[[ Given entries open ]]

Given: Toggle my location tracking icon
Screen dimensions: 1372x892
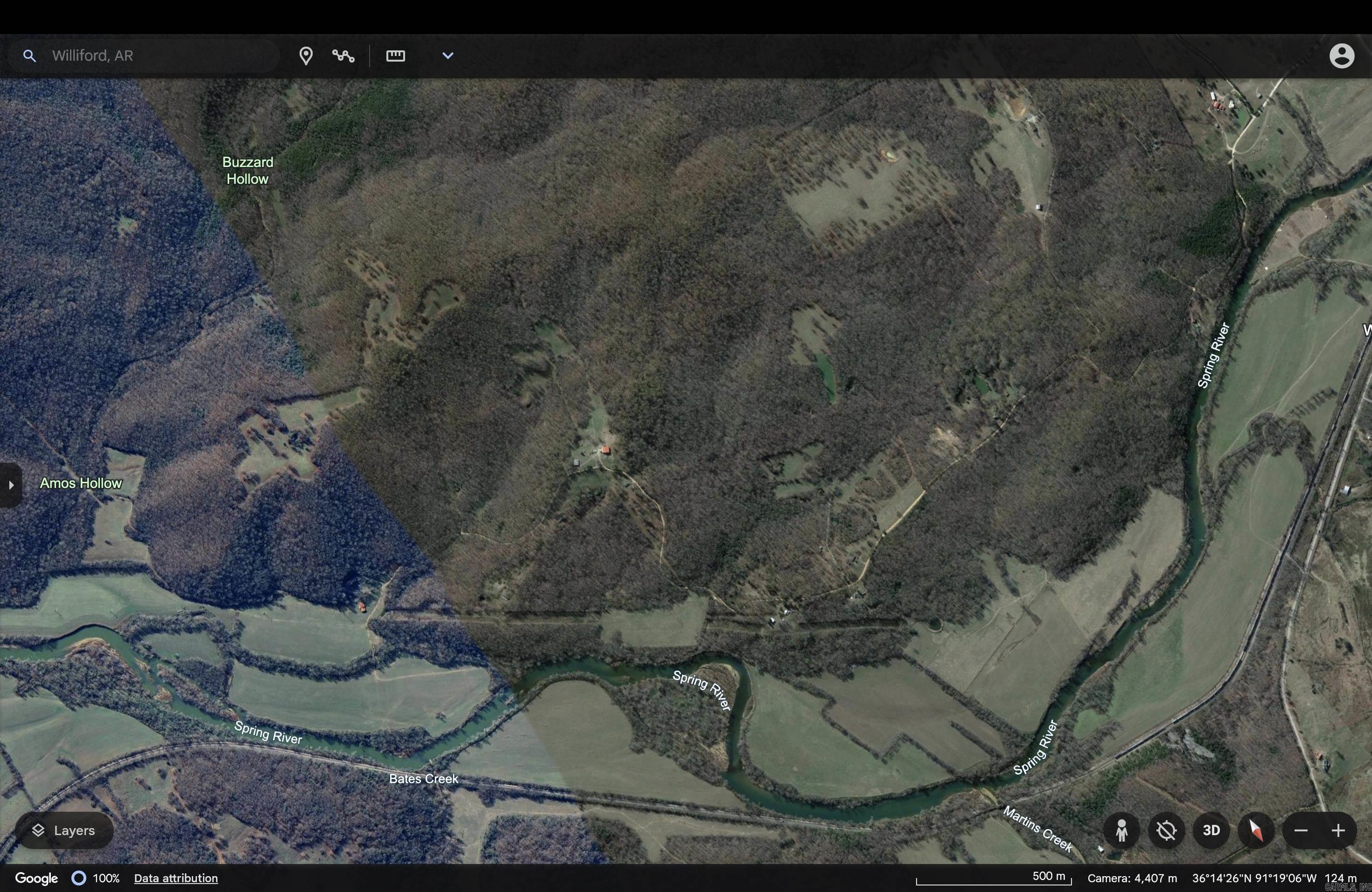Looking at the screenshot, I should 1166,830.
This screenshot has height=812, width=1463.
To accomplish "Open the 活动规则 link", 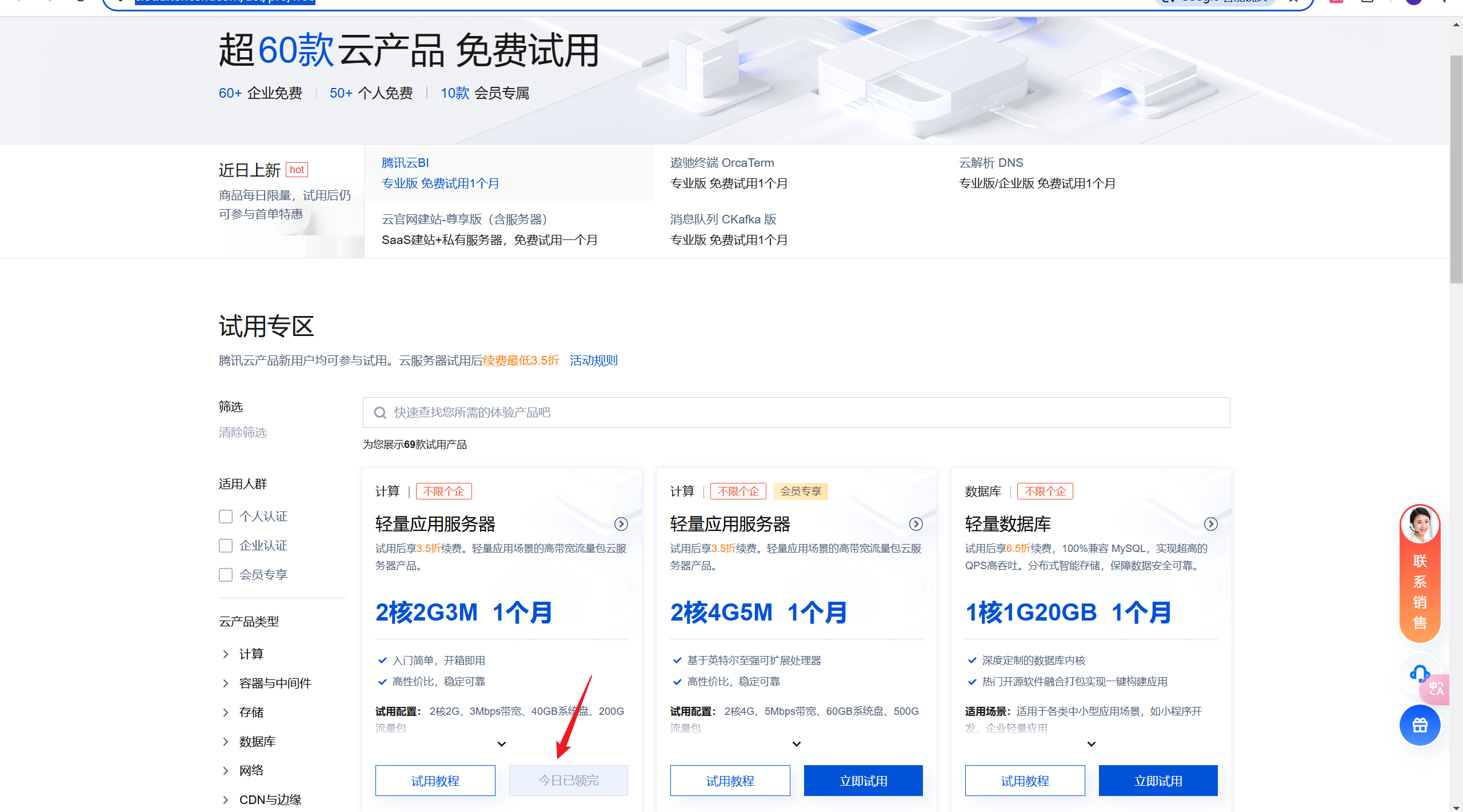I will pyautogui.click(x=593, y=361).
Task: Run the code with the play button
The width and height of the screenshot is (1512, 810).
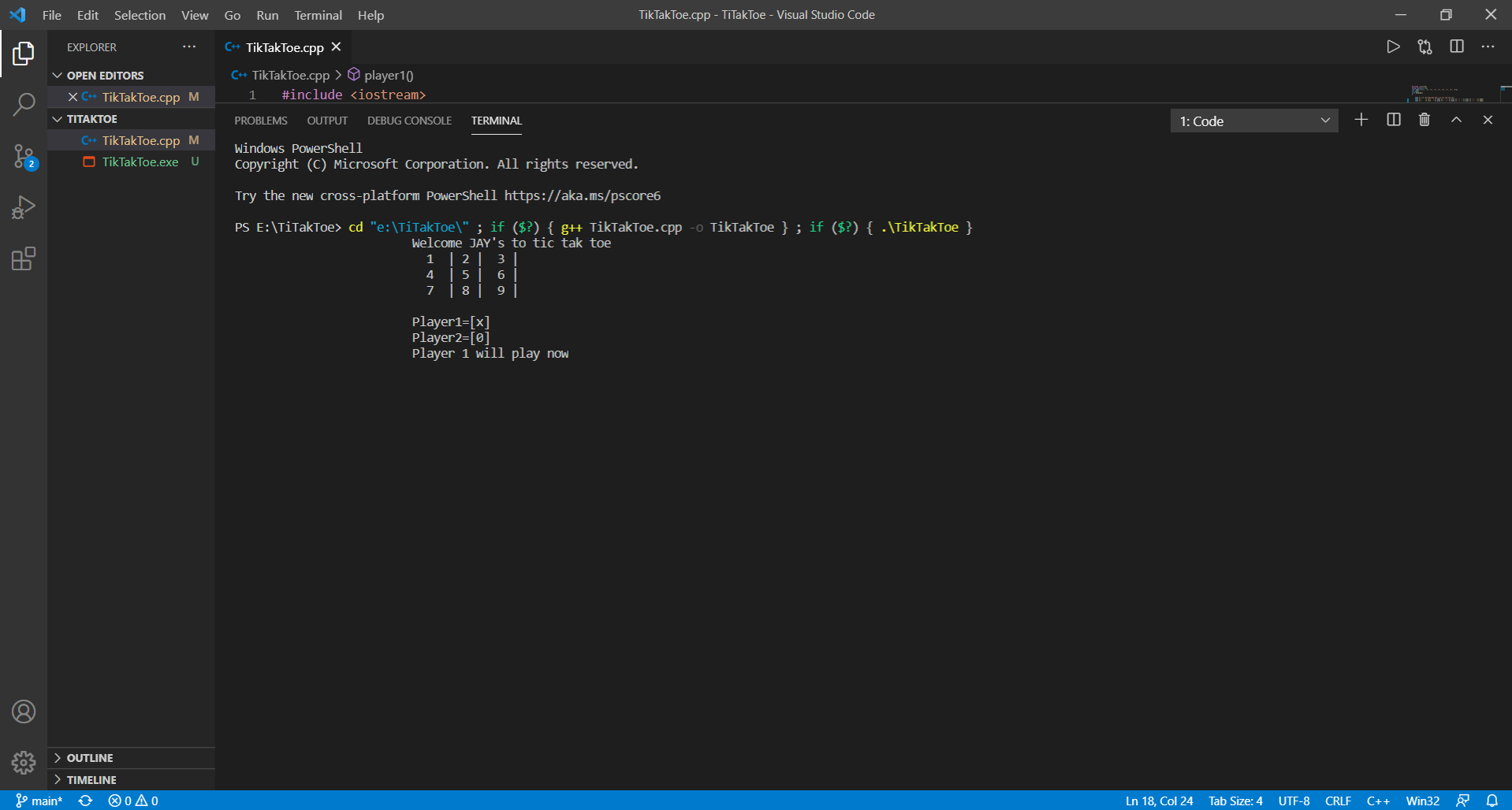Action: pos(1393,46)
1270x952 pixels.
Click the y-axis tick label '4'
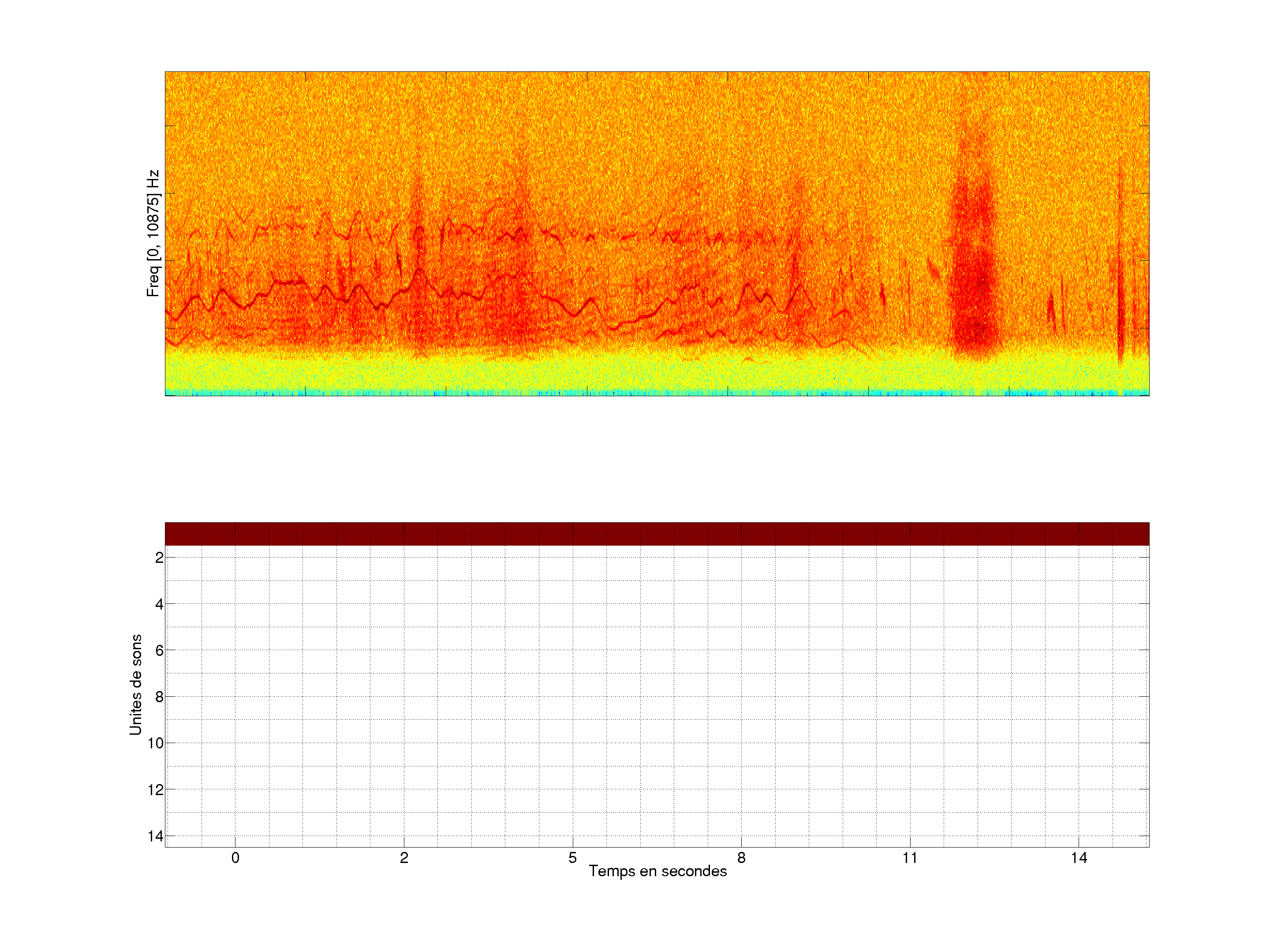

[[ Given entries closed ]]

Exactly as written, reproduce the lines from the one containing "The width and" through the last line of the entries above, and leave every picture out.

The width and height of the screenshot is (1512, 810).
Action: pos(1393,46)
1270x952 pixels.
Click the y-axis tick label '4'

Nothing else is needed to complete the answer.